Hi Janeann
Sorry to hear you are feeling crappy. Having said that I do remember that I felt exactly the same as you. I went to a physologist (not sure of the spelling) at my surgeons request. I remember sitting there thinking what the hell am I gonna say. I ended up opening up to her and telling her that I felt that I was not being a wife or keeping house (all the things that you said and more) and just felt overwhelmed by it all. She suggested some day care for my two year old, a house cleaner and an ironing lady. She explained that I would be able to get these services subsidised if I could not afford them. I broke down and said "why the hell would I want to admit to anyone that I could not do these things that defined me as a woman/wife and mother.
In time I made a comprimise and had day care for just one day a week from 9 -12. And I got a cleaning lady too. I still did the general tidy up and just left the yucky stuff to a lovely cleaning lady. Now i still have a cleaning lady because as i feel better I do not want to be cleaning and doing all the boring stuff, I want to be out doing fun stuff with my beautiful family.

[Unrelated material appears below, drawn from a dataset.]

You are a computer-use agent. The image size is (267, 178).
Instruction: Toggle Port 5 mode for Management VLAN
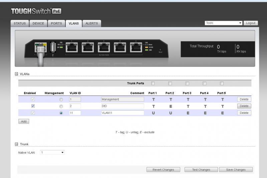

I guess what I am trying to say is, try not to beat yourself up. Chemo is probably the most difficult thing you will ever do in your life, so be kind to yourself and dont worry about the cleaning. Or, if you are like me and still like it to be spotless, maybe get some help with the "yucky" stuff . There are lots of free services available. i felt exactly the same as you, but boy how my attitude has changed. If I could afford it I would palm it all out!! lol, cleaning, ironing, mowing, window washer, car wash........,mmmmmmmmmmmm no issues with doing it all myself now......lol
Only two to go......what an achievment. Hang in there hon and give yourself a break.